The Freedom From Religion Foundation has persuaded the central library in Madison, Wis., to serve patrons on Easter Sunday.
FFRF had contacted Madison library staff last year to emphasize that Easter Sunday was neither a federal nor a Wisconsin holiday, and that the library regularly opened otherwise in spring on Sundays.
“It is unconstitutional and inappropriate for city libraries to close on this Christian holy day,” FFRF Staff Attorney Rebecca Markert wrote to Library Director Greg Mickells last May. “This practice violates the Establishment Clause of the First Amendment because it not only promotes religion over nonreligion but also impermissibly favors Christianity over other faiths.”
FFRF asked that the public library not be shut down on Easter Sunday in future years.
The City Attorney’s office of Madison responded last June that it was taking into consideration FFRF’s request.

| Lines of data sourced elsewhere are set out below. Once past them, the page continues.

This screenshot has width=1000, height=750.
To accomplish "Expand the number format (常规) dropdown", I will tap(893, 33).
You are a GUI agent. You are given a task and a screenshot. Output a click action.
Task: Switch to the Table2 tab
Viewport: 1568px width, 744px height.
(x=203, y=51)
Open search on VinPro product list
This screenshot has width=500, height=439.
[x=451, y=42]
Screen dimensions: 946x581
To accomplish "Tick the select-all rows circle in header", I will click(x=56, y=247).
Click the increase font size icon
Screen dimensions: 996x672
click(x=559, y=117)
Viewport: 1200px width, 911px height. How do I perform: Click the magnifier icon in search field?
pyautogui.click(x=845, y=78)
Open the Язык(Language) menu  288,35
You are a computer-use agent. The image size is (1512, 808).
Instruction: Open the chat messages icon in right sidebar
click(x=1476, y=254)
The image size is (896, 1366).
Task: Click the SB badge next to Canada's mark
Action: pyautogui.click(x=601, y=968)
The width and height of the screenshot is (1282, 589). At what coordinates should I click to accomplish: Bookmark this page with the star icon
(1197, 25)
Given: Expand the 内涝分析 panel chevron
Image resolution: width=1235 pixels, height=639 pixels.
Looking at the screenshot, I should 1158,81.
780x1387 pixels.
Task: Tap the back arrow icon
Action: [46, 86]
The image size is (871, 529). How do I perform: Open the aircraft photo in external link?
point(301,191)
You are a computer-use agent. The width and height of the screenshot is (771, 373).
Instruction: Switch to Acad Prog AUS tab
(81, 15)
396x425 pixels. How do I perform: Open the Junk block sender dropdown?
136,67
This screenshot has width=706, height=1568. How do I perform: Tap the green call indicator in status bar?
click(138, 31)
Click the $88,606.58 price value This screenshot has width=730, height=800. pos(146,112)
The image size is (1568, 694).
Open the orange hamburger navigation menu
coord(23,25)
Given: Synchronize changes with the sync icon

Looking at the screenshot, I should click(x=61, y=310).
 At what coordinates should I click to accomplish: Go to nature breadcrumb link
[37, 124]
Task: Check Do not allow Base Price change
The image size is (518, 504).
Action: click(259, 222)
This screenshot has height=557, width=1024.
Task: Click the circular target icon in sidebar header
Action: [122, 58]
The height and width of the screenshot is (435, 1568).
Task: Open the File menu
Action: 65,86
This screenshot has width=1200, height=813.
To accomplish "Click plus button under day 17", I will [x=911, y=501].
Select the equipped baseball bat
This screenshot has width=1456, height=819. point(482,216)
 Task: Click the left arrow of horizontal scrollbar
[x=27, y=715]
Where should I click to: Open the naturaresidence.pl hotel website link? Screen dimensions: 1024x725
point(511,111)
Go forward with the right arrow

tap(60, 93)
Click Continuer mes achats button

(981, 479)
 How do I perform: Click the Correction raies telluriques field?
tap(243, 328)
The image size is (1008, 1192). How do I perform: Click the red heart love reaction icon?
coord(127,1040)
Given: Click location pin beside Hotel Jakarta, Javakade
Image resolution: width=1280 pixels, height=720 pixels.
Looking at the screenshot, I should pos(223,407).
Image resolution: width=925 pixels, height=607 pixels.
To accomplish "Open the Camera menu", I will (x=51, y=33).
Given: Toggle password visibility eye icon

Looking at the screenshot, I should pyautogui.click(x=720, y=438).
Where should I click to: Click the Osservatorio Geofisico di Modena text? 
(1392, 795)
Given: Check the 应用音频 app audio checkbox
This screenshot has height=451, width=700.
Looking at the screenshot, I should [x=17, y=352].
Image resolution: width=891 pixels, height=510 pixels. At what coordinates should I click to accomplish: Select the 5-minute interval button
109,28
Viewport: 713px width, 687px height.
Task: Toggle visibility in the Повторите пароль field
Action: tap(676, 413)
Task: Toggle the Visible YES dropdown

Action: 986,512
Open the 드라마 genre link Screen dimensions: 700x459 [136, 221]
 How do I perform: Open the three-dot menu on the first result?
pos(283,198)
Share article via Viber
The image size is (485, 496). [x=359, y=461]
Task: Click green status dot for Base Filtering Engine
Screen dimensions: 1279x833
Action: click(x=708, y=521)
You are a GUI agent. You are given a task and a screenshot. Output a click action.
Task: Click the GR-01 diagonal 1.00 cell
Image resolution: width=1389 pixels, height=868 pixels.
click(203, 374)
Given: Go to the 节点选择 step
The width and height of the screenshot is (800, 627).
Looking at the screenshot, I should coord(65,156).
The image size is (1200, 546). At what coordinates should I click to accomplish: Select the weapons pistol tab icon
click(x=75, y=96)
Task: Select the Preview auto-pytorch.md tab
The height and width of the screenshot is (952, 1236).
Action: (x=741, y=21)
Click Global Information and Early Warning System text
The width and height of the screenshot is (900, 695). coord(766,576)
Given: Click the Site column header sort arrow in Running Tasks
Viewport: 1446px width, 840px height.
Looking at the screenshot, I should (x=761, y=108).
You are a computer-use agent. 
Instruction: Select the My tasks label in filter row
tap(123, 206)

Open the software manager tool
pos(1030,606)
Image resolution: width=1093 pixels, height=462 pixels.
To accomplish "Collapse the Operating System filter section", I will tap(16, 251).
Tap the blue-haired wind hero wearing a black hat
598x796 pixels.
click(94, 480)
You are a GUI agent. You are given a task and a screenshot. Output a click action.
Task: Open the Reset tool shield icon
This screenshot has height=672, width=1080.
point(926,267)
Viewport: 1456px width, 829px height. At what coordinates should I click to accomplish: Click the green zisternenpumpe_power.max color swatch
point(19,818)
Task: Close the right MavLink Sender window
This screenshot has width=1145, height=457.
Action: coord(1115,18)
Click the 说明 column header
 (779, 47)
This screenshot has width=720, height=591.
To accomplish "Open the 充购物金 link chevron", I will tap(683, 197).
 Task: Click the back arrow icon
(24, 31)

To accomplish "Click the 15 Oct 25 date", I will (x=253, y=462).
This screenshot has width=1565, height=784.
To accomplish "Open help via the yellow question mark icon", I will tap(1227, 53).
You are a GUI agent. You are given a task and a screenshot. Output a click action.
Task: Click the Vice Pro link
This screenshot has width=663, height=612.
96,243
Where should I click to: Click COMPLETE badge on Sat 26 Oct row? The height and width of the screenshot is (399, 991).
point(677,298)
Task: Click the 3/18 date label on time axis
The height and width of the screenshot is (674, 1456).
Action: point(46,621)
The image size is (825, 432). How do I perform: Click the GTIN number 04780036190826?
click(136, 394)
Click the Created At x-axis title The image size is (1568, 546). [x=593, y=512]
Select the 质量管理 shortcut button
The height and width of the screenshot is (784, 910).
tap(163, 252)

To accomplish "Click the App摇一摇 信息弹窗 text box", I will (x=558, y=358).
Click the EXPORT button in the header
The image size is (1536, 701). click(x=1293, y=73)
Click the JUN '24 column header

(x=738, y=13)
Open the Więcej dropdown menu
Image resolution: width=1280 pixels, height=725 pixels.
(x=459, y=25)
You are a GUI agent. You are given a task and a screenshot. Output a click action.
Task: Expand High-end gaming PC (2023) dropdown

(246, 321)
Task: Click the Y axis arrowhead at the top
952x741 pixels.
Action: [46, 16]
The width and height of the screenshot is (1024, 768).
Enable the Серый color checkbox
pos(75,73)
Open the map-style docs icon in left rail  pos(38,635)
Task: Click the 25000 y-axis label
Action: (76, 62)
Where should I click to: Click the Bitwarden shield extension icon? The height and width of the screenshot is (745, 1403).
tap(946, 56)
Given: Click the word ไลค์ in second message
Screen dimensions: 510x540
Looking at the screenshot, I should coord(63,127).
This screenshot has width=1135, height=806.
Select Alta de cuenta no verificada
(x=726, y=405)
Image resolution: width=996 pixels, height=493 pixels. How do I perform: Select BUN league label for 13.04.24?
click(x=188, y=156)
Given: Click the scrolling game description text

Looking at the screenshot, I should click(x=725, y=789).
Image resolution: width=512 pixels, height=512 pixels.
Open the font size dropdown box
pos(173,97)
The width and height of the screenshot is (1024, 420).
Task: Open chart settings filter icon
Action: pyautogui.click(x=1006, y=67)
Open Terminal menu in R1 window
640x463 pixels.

“I have asked the library staff to discuss and carefully consider your concerns,” Assistant City Attorney Steve Brist wrote. “The calendar has not been finalized for 2016, and this matter may have to be discussed at a meeting of the Library Board. The Madison Public Library is a nonpartisan and nonsectarian entity.”
FFRF has recently learned that in keeping with the spirit of Brist’s letter, the main branch of the Madison Public Library system will indeed be open this Easter Sunday.
FFRF is delighted about the expanded schedule.
“Public libraries should not follow a religious calendar,” says FFRF Co-President Annie Laurie Gaylor. “They should be open to their patrons as much as possible, and we’re glad that the Madison Public Library folks have realized that.”
In 1996, FFRF won a federal lawsuit overturning Good Friday as a Wisconsin state holiday that mandated closure of all state offices at noon for purposes of worship.
The Freedom From Religion Foundation is a state/church watchdog organization with 23,000 members nationwide, including more than 1,300 in Wisconsin.